Work order: An acceptable answer repeats exactly the line containing "Given: Open Steam from the left taskbar" and all lines that follow it in the listing below, and it includes no pictures.
::::::::
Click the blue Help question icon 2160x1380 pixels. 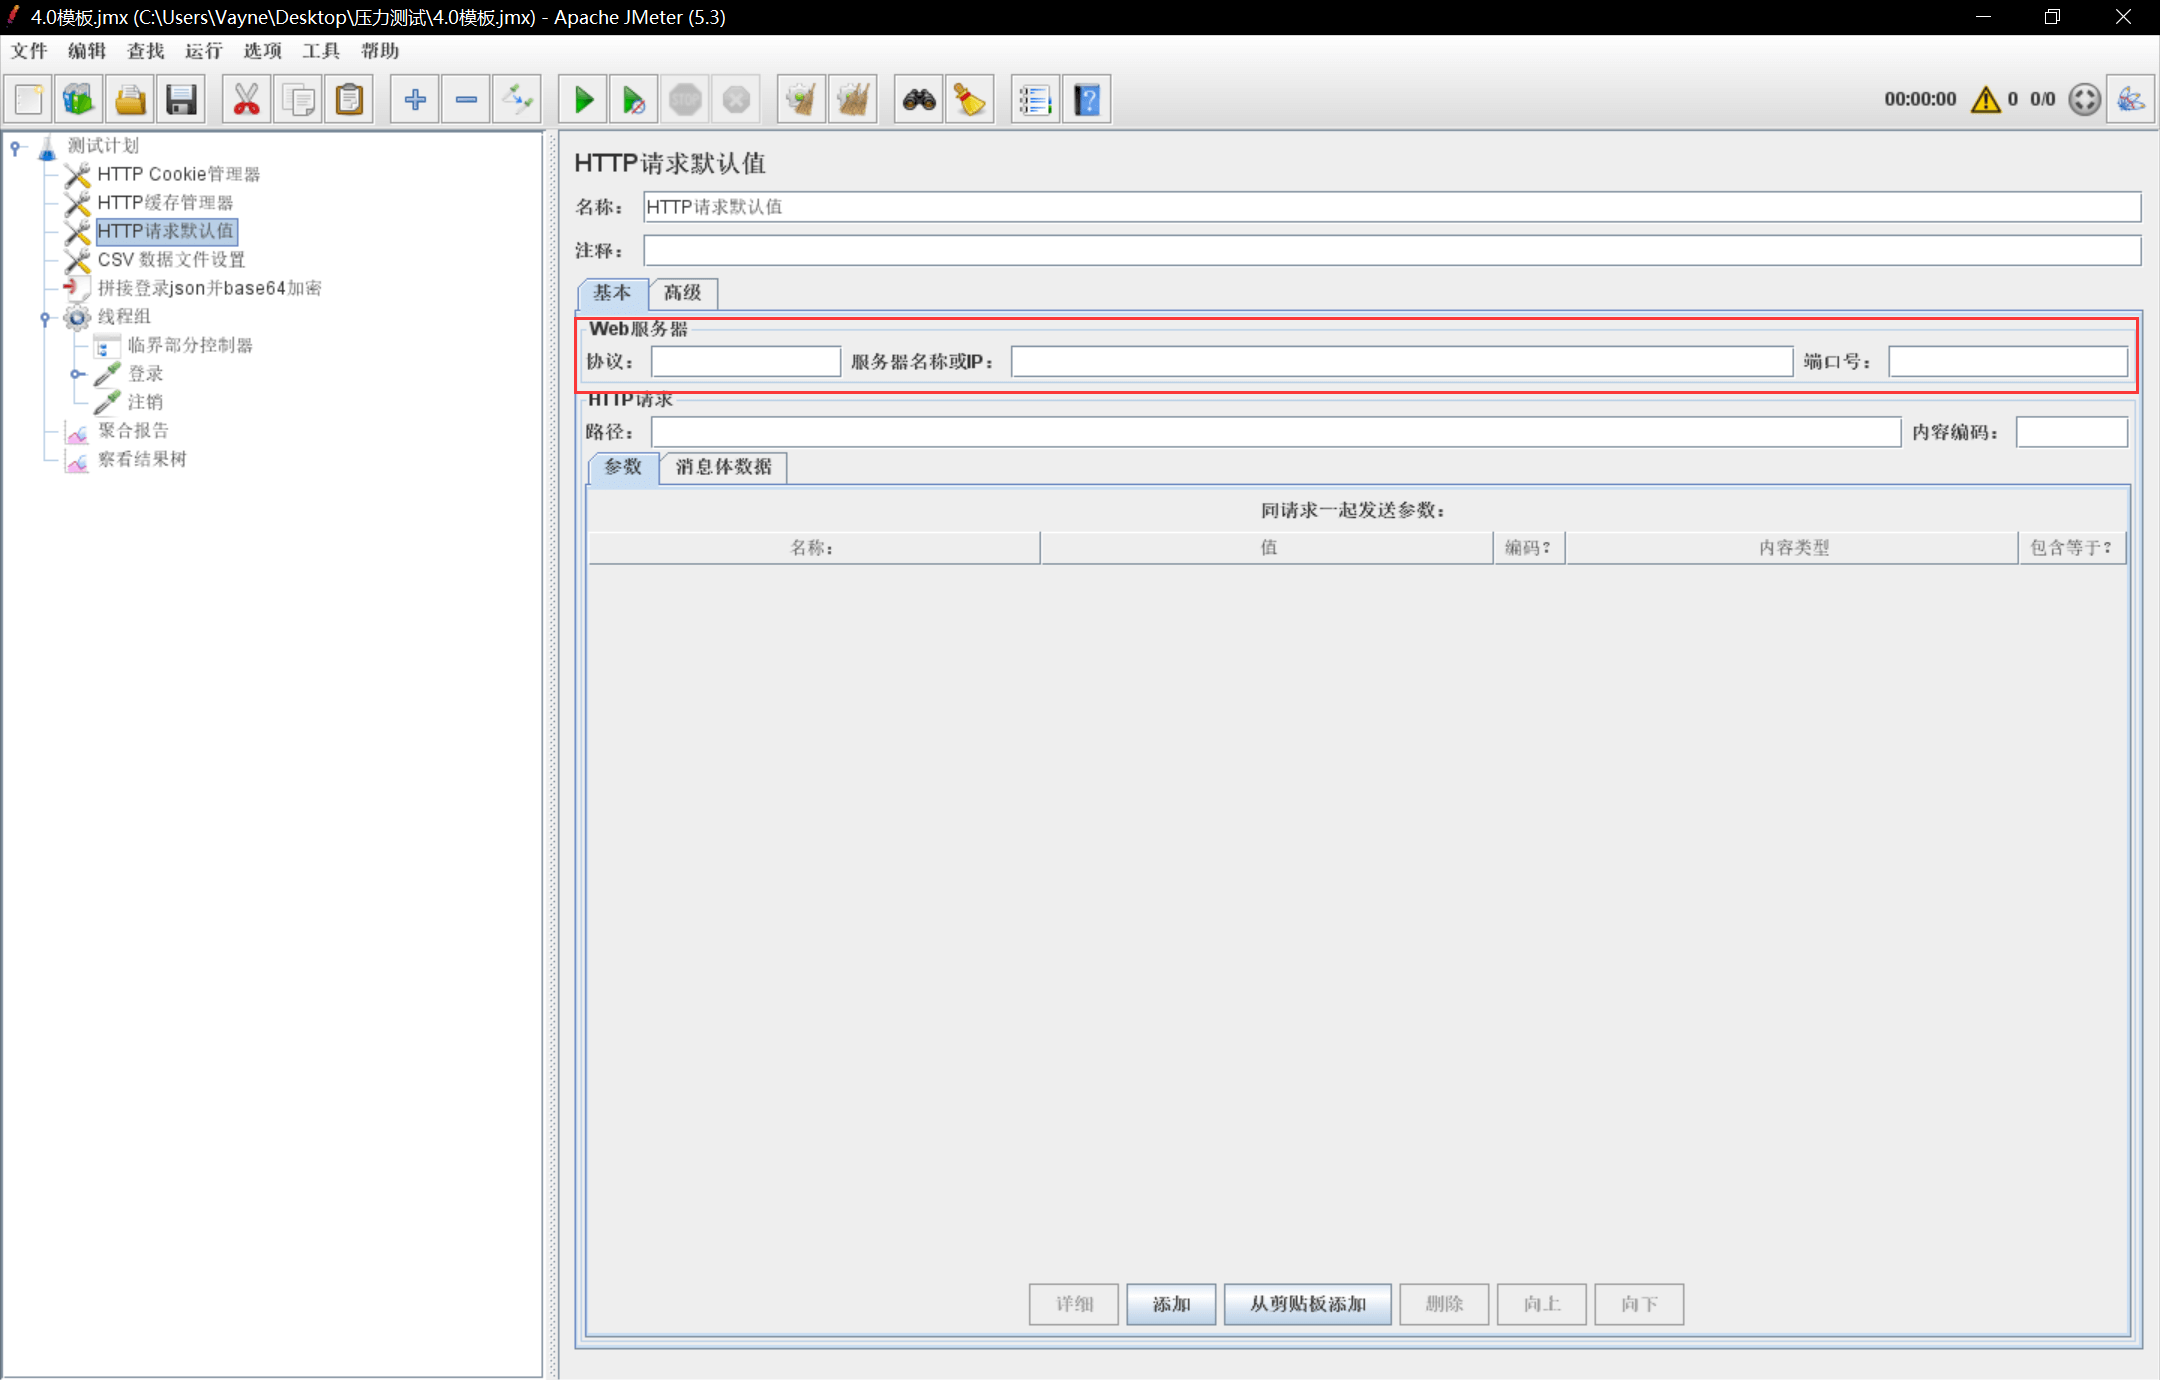click(1087, 99)
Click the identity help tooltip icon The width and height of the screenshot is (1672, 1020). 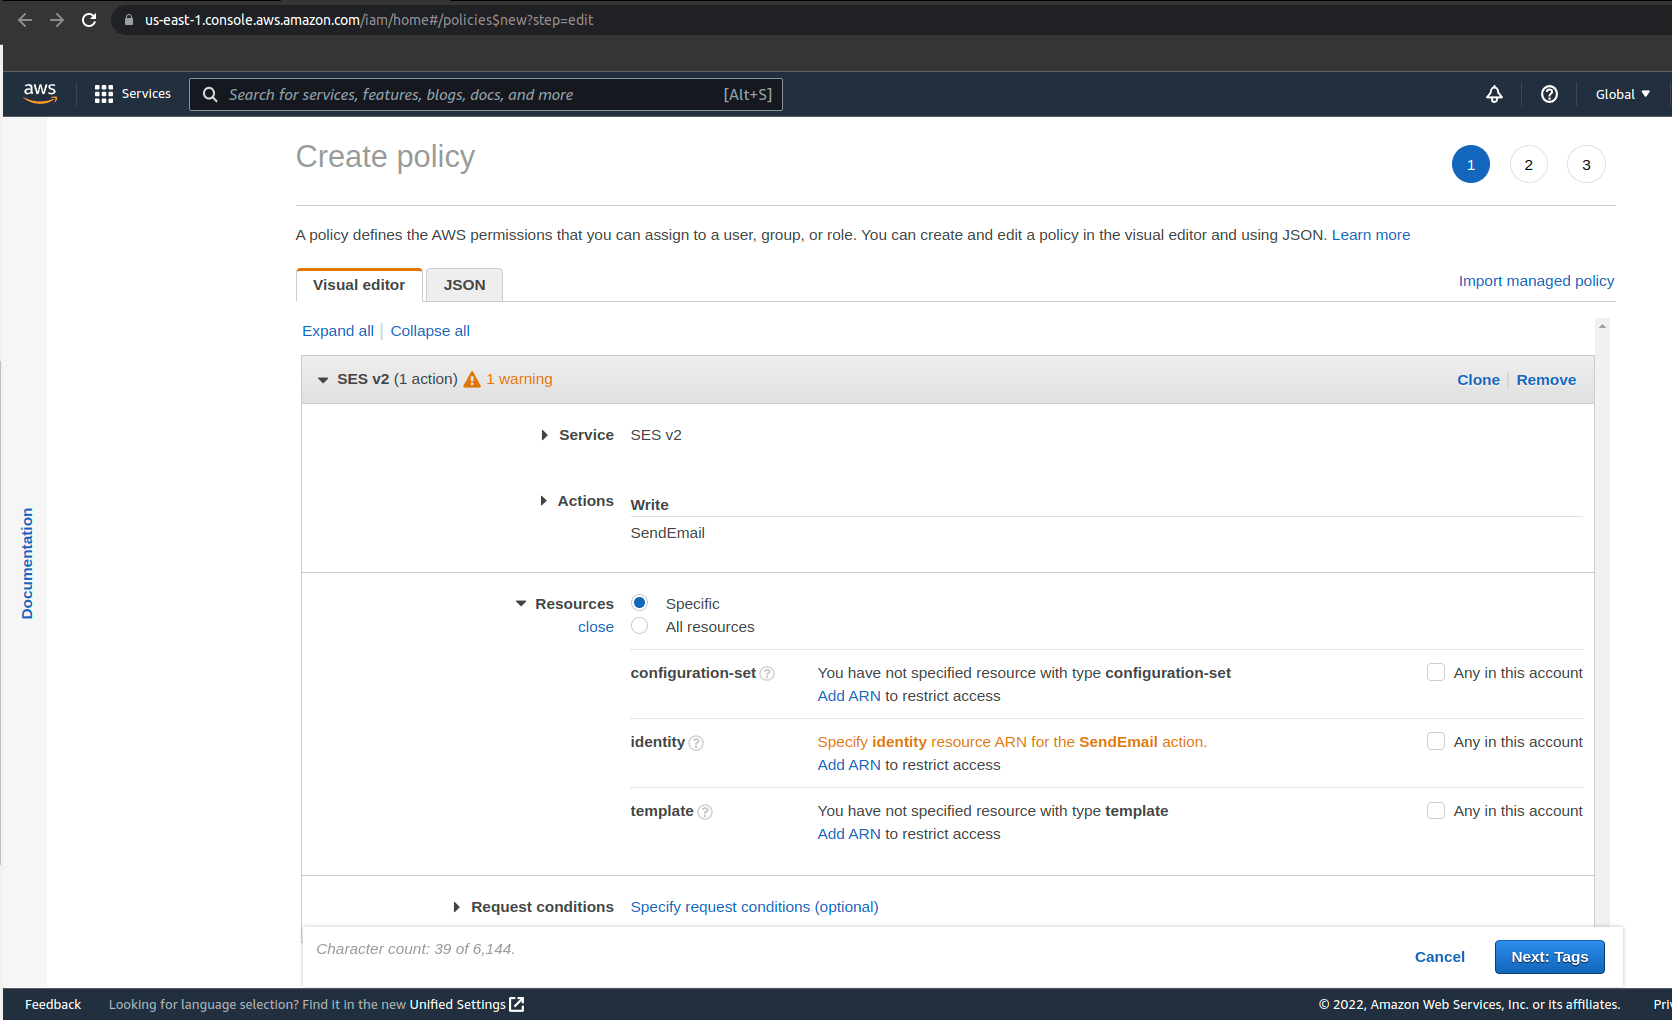pos(696,742)
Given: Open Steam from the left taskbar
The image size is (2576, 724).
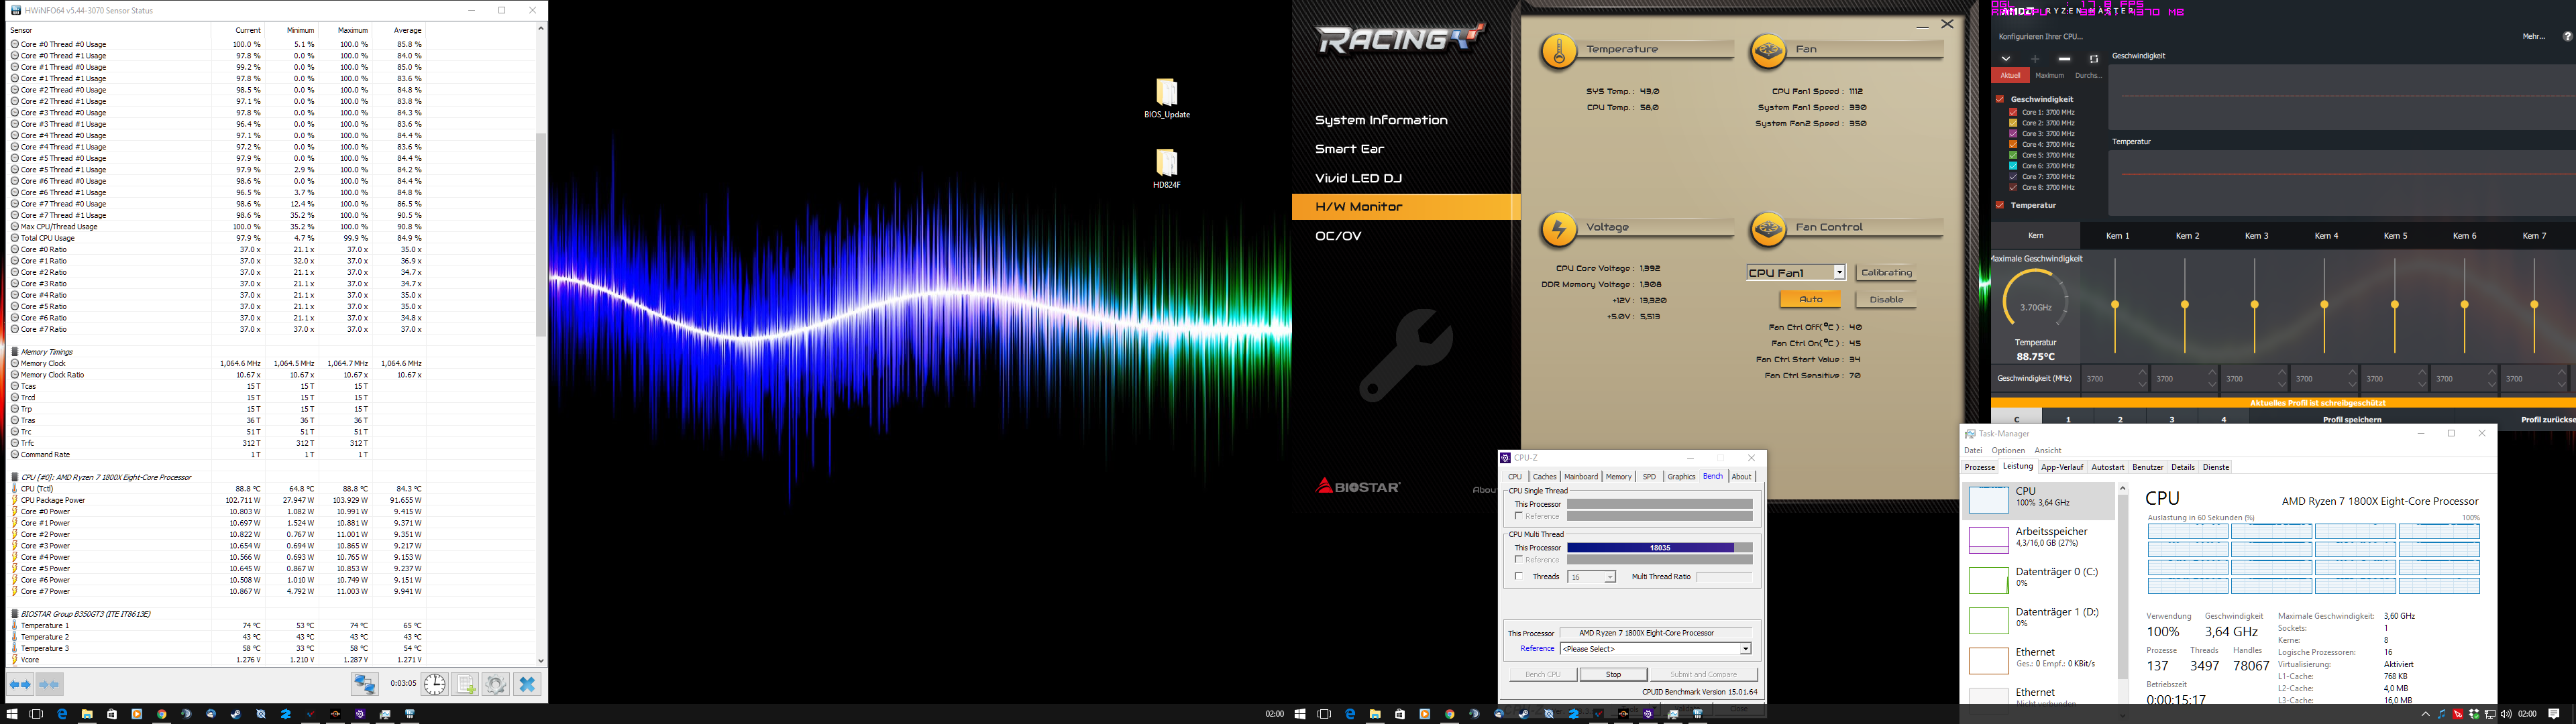Looking at the screenshot, I should coord(236,714).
::::::::
Task answer:
Given: Open Steam from the left taskbar
The image size is (2576, 724).
Looking at the screenshot, I should coord(236,714).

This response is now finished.